Nachdem der Angeklagte also die abgezweigten Medikamente an seine Komplizen in den jeweiligen Apotheken ausgeliefert hatte, übergab er ihnen eine Liste von Scheinfirmen, um die Geld-Transaktionen besser verbergen zu können. Für die Ermittler habe dieses Vorgehen die Rückverfolgung des Geldes jedoch eher erleichtert, da der Geldfluss an diese Firmen plötzlich erfolgte, heißt es in dem Bericht.
Und das war nicht wenig: Bei der illegalen Abgabe zum Beispiel für das HIV-Medikaments Biktarvy® habe der Gewinn bei knapp 2800 US-Dollar (knapp 2600 Euro) gelegen, so PSM. Vor diesem Hintergrund erscheine es aus finanzieller Perspektive durchaus einleuchtend, warum die betreffenden Apotheken ihren Patienten einen 150-Dollar-Bonus gewährten, wenn sie ihr Rezept dort einlösten. Beim legalen Ein- und Verkauf zu geltenden Erstattungspreisen hätten die Apotheken bei einigen HIV-Medikamenten laut Bericht sogar ein Minusgeschäft gemacht.

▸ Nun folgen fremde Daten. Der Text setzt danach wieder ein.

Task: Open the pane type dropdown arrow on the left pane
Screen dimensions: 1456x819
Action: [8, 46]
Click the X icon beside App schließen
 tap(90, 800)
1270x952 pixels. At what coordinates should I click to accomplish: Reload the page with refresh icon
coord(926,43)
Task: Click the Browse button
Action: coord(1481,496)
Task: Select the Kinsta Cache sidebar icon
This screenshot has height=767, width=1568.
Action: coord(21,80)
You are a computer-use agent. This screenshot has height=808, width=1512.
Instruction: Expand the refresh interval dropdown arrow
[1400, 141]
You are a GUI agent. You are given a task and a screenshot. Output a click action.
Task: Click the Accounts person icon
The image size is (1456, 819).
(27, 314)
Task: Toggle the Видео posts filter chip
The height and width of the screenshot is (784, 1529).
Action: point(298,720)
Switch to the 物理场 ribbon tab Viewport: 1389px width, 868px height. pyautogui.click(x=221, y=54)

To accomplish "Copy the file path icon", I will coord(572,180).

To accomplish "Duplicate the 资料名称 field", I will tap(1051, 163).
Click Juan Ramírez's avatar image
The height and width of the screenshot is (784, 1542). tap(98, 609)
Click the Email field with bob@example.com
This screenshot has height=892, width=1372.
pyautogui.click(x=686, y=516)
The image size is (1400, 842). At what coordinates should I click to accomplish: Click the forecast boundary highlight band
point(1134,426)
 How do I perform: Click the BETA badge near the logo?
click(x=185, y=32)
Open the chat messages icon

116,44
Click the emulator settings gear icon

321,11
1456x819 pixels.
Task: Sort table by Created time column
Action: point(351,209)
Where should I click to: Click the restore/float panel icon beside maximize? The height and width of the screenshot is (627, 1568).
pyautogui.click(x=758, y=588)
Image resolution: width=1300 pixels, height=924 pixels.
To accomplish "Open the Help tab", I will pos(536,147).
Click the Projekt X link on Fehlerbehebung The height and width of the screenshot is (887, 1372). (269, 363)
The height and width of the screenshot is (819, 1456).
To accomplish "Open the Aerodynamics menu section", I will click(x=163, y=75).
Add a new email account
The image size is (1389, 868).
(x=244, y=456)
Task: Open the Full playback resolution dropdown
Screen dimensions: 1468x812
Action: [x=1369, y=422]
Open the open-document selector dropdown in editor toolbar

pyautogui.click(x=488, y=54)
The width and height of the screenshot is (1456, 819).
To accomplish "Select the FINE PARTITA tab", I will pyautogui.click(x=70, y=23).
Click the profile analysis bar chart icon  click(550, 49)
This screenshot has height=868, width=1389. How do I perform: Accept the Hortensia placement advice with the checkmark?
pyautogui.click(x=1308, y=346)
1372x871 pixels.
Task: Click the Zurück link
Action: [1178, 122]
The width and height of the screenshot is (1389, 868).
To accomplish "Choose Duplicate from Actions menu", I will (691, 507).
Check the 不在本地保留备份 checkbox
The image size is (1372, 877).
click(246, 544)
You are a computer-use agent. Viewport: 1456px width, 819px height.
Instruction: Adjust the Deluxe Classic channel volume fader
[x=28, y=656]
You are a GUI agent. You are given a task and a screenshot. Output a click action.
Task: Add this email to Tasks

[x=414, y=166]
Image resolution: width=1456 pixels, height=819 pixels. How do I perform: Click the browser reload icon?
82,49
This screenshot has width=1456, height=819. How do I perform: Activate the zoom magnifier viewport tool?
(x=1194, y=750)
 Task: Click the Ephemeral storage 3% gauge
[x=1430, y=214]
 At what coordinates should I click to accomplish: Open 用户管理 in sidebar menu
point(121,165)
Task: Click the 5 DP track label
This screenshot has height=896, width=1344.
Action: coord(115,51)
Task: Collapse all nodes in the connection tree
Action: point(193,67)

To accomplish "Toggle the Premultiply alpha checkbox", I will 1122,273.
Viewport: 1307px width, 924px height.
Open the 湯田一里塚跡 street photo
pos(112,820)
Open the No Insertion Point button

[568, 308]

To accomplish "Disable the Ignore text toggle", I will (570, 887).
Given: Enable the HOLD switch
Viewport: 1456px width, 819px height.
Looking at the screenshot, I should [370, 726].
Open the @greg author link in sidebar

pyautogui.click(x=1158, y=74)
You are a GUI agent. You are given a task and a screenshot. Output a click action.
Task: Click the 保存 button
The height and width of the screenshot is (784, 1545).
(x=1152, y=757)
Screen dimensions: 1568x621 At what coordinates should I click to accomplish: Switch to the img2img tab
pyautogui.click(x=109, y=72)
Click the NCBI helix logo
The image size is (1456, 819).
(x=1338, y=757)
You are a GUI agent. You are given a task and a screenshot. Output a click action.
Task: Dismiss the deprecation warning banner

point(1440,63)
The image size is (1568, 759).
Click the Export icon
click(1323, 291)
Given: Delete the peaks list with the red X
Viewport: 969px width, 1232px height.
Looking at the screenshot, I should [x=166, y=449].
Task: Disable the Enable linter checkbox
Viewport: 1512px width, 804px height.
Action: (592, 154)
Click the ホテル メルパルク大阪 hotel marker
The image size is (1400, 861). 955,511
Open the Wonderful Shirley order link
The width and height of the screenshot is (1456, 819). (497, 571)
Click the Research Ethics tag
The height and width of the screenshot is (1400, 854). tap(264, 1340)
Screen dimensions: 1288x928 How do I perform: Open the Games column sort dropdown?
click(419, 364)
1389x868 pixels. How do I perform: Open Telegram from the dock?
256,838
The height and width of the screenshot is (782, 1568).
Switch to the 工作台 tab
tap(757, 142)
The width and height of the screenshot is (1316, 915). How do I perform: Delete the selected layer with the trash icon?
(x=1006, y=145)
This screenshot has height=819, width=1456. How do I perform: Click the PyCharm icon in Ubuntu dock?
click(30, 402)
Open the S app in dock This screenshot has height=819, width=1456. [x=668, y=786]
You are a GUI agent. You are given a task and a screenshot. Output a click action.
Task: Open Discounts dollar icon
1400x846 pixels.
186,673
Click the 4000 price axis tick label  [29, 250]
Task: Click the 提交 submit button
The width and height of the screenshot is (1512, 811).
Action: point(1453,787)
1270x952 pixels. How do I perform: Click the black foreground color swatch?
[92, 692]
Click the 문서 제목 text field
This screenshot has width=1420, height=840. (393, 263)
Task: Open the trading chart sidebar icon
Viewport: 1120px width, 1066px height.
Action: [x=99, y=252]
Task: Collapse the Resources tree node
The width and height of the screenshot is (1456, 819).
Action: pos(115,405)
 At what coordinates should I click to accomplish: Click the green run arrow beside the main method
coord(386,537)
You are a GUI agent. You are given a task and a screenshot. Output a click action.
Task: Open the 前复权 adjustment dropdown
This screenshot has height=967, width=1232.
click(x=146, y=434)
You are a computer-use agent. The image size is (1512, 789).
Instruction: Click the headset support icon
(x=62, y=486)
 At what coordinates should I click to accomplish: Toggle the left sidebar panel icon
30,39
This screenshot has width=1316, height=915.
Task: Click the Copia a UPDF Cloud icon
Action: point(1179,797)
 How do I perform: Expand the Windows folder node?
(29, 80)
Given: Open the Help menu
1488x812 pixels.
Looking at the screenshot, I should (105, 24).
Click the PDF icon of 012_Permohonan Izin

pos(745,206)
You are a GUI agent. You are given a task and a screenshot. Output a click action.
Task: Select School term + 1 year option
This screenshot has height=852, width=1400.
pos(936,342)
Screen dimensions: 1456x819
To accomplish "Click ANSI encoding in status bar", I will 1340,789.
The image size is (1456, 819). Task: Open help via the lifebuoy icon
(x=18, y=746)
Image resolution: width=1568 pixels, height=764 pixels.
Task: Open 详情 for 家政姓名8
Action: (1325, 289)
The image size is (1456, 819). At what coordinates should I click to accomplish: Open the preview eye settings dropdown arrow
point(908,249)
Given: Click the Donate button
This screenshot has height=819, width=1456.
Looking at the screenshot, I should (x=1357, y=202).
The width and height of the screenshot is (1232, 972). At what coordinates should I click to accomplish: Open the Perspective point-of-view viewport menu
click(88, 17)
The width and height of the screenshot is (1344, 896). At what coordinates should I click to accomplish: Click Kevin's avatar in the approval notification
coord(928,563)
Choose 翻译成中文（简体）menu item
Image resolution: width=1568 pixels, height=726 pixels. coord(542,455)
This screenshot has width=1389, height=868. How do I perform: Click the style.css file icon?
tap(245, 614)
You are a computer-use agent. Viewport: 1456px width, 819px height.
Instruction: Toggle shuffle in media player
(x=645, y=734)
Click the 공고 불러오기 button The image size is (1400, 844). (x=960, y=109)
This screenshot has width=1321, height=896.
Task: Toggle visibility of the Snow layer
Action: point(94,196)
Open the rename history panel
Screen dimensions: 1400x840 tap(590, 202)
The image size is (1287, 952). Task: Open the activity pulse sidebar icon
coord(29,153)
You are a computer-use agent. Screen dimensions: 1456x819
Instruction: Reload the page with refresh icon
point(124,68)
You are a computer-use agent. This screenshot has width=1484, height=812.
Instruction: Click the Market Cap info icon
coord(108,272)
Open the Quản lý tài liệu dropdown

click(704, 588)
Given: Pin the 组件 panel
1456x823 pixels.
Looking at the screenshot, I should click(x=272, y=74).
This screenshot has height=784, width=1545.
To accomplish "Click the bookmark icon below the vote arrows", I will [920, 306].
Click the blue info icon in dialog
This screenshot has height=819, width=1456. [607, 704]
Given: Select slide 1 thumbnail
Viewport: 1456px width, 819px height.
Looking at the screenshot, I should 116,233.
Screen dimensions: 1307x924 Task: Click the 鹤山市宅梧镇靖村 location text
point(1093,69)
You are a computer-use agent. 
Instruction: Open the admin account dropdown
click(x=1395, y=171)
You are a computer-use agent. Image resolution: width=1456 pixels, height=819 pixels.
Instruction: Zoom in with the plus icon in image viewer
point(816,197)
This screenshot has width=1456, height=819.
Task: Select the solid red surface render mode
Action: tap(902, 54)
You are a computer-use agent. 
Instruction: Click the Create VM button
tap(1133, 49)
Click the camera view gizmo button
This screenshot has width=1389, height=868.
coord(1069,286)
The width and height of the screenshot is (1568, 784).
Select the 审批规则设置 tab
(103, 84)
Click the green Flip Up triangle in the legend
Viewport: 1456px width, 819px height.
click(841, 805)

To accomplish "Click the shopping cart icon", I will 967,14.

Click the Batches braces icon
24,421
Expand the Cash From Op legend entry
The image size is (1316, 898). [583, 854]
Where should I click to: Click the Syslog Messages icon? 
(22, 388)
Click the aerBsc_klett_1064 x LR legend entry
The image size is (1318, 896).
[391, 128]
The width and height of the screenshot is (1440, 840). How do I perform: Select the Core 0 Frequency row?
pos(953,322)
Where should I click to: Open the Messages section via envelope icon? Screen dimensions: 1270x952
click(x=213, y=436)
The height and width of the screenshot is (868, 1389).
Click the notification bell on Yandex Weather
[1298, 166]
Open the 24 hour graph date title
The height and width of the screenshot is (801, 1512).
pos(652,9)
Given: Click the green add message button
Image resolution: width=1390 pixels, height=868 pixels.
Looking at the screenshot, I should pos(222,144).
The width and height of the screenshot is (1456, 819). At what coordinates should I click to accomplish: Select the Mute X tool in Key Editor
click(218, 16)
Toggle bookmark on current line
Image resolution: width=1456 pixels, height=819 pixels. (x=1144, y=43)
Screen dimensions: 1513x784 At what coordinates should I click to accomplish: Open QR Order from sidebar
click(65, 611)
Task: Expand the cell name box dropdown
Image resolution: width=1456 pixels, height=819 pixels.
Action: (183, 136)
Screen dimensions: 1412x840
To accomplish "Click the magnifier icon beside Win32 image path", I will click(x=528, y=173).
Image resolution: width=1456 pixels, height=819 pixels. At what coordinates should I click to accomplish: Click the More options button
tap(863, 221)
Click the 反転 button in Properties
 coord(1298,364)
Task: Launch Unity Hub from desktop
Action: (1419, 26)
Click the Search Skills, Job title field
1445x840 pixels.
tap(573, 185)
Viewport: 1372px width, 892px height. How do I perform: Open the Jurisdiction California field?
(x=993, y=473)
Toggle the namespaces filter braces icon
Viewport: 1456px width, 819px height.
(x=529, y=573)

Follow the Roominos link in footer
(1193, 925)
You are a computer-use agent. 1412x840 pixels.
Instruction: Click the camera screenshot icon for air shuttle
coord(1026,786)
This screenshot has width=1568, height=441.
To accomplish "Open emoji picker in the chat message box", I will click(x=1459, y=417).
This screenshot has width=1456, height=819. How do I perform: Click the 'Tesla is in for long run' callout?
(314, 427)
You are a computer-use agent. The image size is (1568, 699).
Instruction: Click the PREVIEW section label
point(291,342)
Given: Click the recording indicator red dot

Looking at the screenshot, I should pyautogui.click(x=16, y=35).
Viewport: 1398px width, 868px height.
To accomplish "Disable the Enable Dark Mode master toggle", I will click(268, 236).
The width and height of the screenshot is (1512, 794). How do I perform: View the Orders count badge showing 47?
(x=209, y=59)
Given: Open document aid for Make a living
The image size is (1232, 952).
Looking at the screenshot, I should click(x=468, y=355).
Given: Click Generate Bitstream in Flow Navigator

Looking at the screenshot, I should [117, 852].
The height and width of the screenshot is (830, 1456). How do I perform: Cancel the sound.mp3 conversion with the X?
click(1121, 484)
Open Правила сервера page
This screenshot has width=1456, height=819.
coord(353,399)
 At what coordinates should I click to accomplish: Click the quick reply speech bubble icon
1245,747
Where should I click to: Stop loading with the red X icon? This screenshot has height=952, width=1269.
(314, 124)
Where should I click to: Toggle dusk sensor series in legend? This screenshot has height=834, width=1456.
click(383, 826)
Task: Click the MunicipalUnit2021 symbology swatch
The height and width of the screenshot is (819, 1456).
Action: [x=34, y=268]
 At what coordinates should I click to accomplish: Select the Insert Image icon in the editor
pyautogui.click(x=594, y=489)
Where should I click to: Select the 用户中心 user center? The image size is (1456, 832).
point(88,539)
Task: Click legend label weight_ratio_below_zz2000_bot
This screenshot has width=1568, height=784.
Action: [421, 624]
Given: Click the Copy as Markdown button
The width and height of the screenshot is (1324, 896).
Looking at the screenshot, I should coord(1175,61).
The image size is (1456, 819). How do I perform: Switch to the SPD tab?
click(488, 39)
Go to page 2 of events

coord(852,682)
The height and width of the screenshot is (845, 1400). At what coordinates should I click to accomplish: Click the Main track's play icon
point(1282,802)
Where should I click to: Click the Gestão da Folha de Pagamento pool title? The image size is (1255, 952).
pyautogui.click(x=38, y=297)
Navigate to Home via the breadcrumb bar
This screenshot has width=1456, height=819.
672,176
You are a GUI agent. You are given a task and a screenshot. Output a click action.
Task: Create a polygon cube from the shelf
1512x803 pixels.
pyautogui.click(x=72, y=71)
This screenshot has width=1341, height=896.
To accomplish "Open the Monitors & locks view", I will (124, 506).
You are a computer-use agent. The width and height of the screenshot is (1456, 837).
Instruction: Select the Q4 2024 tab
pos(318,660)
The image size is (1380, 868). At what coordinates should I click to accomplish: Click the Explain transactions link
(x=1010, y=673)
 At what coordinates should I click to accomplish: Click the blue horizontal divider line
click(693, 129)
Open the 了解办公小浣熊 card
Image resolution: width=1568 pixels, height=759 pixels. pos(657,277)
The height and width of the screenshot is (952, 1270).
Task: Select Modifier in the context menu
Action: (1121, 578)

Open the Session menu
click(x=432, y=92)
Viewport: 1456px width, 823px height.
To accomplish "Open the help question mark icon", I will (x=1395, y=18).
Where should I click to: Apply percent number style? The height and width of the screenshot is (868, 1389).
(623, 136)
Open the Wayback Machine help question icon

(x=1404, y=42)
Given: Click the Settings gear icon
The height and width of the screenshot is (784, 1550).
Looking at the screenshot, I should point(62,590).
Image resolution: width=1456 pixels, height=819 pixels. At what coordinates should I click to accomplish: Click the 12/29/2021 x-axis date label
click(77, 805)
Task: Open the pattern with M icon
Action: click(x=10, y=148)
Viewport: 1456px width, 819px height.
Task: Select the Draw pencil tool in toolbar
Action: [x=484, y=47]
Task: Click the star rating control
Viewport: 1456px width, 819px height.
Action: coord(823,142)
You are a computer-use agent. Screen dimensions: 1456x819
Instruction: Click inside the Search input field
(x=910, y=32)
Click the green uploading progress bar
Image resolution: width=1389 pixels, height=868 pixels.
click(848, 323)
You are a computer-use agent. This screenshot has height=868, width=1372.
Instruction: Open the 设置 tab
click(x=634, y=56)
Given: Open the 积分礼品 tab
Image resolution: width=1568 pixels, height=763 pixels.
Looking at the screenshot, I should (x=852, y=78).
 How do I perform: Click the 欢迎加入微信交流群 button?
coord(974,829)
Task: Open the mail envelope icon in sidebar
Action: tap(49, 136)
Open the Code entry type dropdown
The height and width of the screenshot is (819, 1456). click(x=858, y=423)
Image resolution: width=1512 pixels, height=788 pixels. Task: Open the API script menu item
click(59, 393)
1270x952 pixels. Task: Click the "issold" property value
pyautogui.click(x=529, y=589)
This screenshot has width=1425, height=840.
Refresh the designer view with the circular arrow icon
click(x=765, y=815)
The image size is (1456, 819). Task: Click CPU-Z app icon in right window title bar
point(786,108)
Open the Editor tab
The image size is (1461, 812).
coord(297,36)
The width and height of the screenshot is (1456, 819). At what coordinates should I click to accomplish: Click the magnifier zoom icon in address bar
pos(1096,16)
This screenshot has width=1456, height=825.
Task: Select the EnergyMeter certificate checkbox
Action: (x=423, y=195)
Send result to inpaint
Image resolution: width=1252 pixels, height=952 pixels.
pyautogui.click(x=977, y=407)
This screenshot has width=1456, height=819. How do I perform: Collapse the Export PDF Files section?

Neben Biktarvy hatte sich der Verbrecherring auch an den Präparaten Juluca®, Genvoya®, Symtuza®, Triumeq®, Odefsey®, Prezcobix®, Descovy® und Tivicay® bereichert.
Der Angeklagte verfügte zwar nicht über eine Großhandelslizenz und verkaufte zu äußert auffälligen Konditionen, die »zu gut waren, um wahr zu sein«, wie es heißt. Aber das zuständige Board of Pharmacy hätte ihm demnach durchaus eine Großhandelslizenz ausgestellt. Damit wäre es ihm möglich gewesen, selbst gesetzestreue Apothekerinnen und Apotheker reinzulegen, indem er ihnen das Medikament einfach für 50 Dollar statt für 2800 Dollar unter Selbstkostenpreis verkaufte.
Die Gefahr dabei ist, dass ein weniger hoher Rabatt automatisch glaubhafter erscheint und weniger Misstrauen erzeugt, warnt PSM. Und betonte gleichzeitig: Wer Offizinen betrügen will, muss sich Mühe geben, denn sie hätten einen ausgeprägten Spürsinn für Fälschungen. Doch mithilfe einer Großhandelserlaubnis und einem Rabatt, der sich im Rahmen bewegt, wäre auch das kein Problem.